# Freehand - Probleme beim Import von Tiffs



## Koroll (10. Februar 2005)

Guten Tag, ich habe folgendes Problem:
in Freehand MX kann ich bestimmte TIFF und JPEG Dateien nicht importieren.
Das muss etwas mit der Dateigröße zutun haben, denn wenn ich die Datei runterrechne funktioniert alles sehr gut. Es handelt sich um akzeptable  Datenmengen (max. 600 MB).
Ich brauche allerdings diese Größenordnung, da es sich um Drucke im 10 qm Bereich handelt.
Der Import von EPS-Dateien funktioniert ohne Probleme, kommt für mich allerdings nicht in Frage, da ich mit Transparenzen arbeiten muß.
Wer kann mir helfen?


----------



## jensen (11. Februar 2005)

_"..akzeptable Datenmengen (max. 600 MB).."_

da muss ich doch etwas schmunzeln..   

Möglich daß FH so große Daten nicht mehr unterstützt?
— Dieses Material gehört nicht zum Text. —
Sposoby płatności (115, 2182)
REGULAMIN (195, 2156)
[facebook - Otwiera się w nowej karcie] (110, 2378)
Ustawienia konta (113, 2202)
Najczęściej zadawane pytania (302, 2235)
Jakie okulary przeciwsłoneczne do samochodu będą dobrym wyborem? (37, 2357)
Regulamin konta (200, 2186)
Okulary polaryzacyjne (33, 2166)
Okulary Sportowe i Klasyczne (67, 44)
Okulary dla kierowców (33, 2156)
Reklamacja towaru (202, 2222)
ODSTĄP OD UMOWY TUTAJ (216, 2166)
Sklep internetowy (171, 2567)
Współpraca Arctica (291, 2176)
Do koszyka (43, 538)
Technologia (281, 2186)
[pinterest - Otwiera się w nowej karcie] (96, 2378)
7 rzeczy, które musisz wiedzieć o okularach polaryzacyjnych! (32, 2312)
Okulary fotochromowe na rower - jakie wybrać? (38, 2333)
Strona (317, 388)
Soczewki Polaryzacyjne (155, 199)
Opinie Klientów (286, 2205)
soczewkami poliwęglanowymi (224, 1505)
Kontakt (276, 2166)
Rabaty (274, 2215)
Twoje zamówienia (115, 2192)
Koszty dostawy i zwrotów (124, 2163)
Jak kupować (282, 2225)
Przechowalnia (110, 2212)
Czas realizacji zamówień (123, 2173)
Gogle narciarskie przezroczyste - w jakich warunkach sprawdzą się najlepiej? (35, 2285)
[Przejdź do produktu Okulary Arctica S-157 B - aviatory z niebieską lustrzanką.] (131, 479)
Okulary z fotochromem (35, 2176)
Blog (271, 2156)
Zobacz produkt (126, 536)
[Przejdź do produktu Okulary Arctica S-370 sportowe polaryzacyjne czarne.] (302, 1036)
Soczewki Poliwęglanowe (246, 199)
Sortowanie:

Mit welcher Auflösung wird dann bei solchen Grössen gearbeitet? 

mfg!
jens


----------



## Koroll (11. Februar 2005)

Ich benötige eine Auflösung von 100 dpi / qm in 4C. Eine niedrigere Auflösung ist nicht möglich, da der Betrachtungsabstand bei ca. einem Meter liegt.


----------